I don’t know. I’m weird. I should just be studying, but recently I got the inspiration to start blogging again from seeing other people’s blogs. You’d be surprised how many people actually keep a blog, if you actually take the time to look for it or ask. I wonder why people keep blogs. I know why I do, because I like to write, but I wonder why other people do it. I mean, there’s the obvious ones, the people who update their status every time they blog – it’s obvious that they’re only blogging for the comments and attention. It’s just interesting, I guess. I feel like my blog posts have become increasingly less meaningful. I’m out of practice, I guess. I haven’t had the time to just stop myself, take a step back, and reflect on everything in my life. I mean yes, to a certain extent, I do do that, but not enough, nowhere near like the way I used to reflect on myself and my life before.
Life is fake. People are fake. The world is sad. This is what I’ve taken away from sophomore year. I wish a world like Avatar actually existed… lol. Does that sound random? I don’t know. I mean, it’s not like Avatar itself, just… the concept of it, I guess. It’s not like I’m an extremist and saying let’s live in a dome in the middle of nature! (ha ha AUD…) but I just wish people appreciated things more, I guess. I wish I appreciated things more. I wish people actually cared about what mattered, what a person knows versus what a person appears to know after talking to them for 5 minutes at some career fair. I wish people wouldn’t act like they’re your friend and secretly not like you behind your back.

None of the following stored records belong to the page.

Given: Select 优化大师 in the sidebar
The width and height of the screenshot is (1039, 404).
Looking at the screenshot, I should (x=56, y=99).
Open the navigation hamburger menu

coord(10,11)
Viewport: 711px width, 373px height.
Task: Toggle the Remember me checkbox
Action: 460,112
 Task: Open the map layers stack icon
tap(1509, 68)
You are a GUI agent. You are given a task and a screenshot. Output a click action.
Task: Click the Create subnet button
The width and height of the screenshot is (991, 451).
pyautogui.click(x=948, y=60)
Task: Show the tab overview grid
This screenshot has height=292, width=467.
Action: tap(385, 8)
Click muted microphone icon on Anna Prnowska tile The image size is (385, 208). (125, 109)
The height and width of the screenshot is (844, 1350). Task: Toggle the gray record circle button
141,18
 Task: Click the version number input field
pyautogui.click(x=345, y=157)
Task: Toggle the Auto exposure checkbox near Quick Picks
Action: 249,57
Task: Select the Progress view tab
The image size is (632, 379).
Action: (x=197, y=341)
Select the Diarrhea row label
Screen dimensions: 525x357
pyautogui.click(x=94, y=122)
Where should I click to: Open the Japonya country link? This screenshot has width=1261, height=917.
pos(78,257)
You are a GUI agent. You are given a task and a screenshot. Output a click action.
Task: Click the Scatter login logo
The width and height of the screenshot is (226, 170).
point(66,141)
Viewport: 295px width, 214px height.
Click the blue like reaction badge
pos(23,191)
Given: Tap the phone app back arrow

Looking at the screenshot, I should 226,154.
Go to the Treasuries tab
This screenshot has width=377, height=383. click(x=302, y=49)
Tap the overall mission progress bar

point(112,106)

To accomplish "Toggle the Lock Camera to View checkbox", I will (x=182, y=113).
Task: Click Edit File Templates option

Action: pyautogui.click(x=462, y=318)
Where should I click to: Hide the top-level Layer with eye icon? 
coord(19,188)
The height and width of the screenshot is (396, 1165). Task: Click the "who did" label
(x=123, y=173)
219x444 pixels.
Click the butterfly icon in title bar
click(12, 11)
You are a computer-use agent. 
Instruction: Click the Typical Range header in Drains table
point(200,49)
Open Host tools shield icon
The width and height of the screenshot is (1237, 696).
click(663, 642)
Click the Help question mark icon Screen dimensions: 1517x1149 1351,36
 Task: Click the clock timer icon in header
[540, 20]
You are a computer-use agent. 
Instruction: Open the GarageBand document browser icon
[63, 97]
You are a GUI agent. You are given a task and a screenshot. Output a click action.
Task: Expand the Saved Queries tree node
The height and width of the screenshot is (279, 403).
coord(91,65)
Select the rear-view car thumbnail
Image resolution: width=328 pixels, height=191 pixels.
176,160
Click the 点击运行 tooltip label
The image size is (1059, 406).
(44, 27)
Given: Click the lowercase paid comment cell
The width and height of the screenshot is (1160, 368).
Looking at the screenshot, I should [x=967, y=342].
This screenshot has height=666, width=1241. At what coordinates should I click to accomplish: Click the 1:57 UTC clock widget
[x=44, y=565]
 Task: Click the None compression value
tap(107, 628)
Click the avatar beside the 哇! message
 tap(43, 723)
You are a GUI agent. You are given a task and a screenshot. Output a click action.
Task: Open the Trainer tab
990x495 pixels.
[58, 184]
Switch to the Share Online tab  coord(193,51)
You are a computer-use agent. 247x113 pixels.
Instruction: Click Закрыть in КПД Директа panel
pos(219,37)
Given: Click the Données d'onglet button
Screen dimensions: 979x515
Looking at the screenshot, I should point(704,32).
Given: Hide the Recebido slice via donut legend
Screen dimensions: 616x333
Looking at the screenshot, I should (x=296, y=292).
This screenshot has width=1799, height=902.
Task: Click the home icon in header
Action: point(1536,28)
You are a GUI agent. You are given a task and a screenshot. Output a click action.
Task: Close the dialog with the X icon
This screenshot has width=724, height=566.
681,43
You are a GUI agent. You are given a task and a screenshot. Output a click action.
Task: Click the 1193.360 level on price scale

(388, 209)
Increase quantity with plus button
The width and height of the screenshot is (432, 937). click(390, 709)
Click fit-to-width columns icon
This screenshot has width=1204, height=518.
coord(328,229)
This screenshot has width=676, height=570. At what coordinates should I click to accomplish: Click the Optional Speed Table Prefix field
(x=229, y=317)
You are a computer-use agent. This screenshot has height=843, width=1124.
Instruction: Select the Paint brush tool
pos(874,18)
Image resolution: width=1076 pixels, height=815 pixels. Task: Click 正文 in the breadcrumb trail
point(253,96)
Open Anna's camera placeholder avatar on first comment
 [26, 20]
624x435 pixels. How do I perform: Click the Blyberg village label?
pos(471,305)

I guess that’s a lot of what I thought about when I went with Hiromi to her winter training thing for her Shinnyo-en. I mean not that, nothing that specific or in particular, but I guess it just made me reflect on a lot of things about myself. I mean, the chanting wasn’t even about me, it was about… whoever… but it was like saying all these things that the person shouldn’t have done and it was something like a reality check I guess. Like wow. This is the person I’ve become. I’m a terrible person. But not necessarily in that way, just an inspiring way.